[Collected data entries]
------------------------
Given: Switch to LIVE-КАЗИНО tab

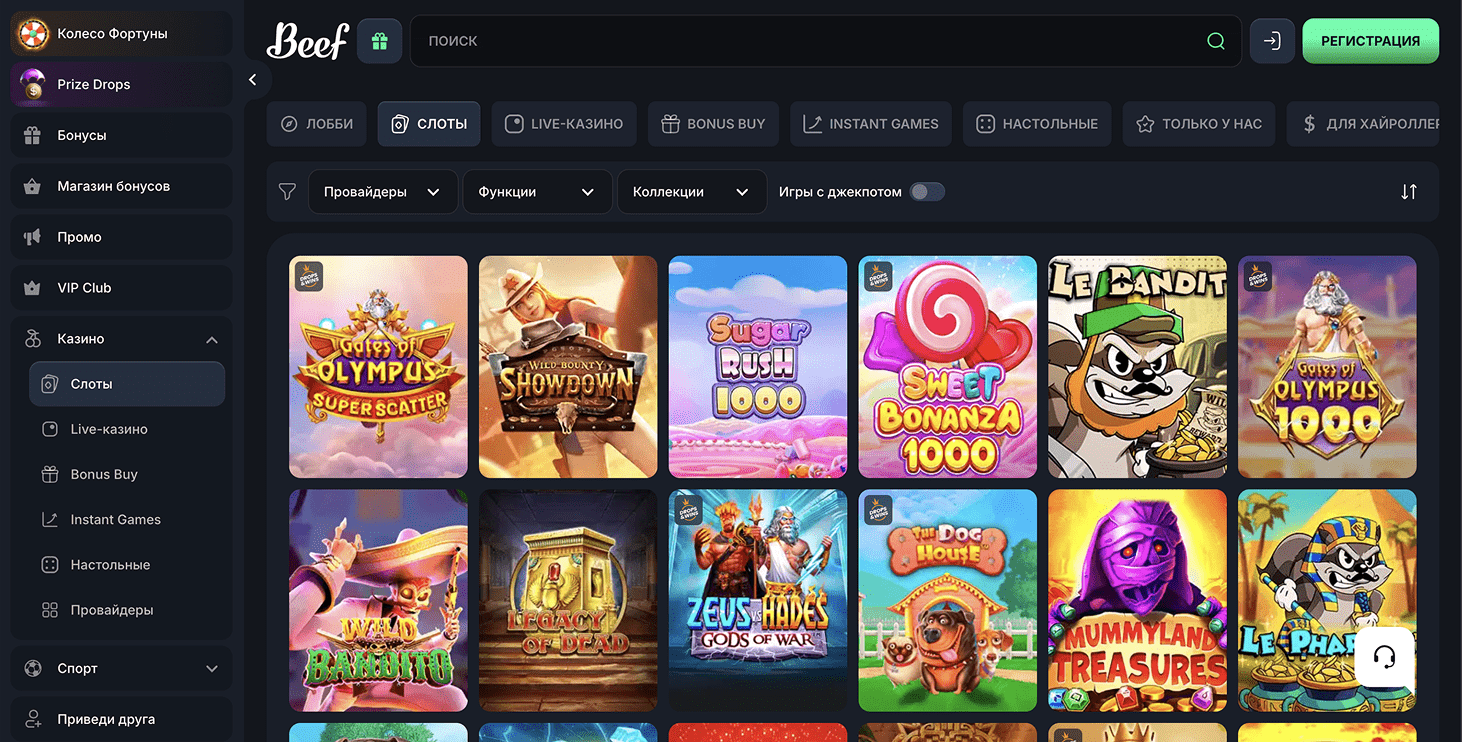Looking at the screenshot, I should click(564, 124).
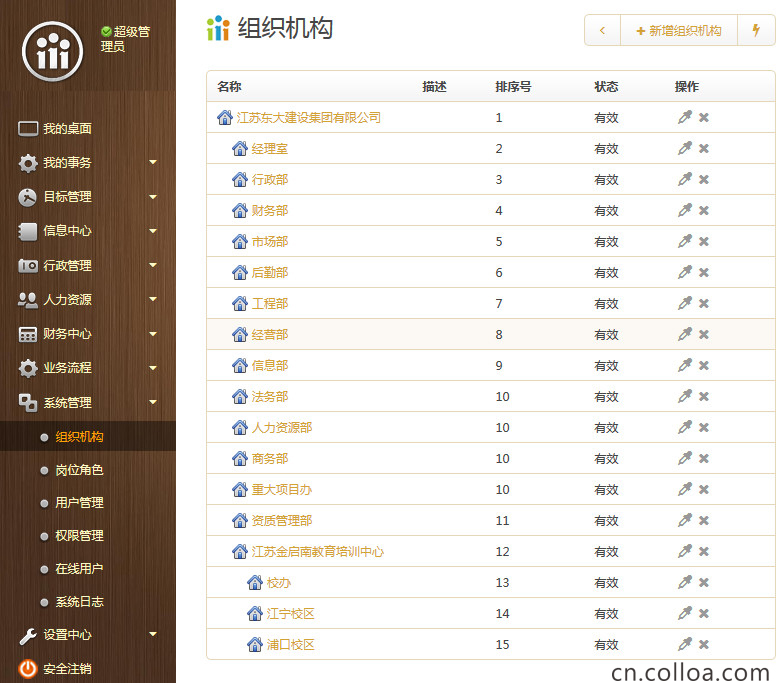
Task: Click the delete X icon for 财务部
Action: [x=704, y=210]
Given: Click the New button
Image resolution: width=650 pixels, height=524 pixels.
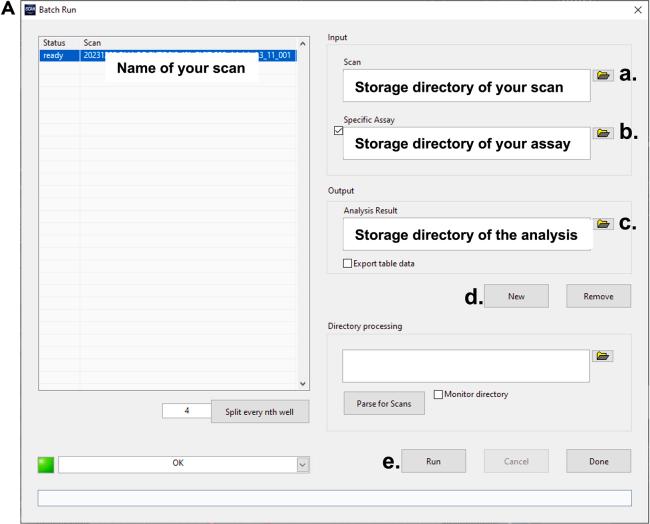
------------------------
» **Task details**: Output every line of the records above verbatim, leaving out the pictures.

» **Solved exercise**:
Given: Switch to LIVE-КАЗИНО tab

Looking at the screenshot, I should click(564, 124).
Task: Click the delete X icon for 财务部
Action: [x=704, y=210]
Given: Click the New button
Image resolution: width=650 pixels, height=524 pixels.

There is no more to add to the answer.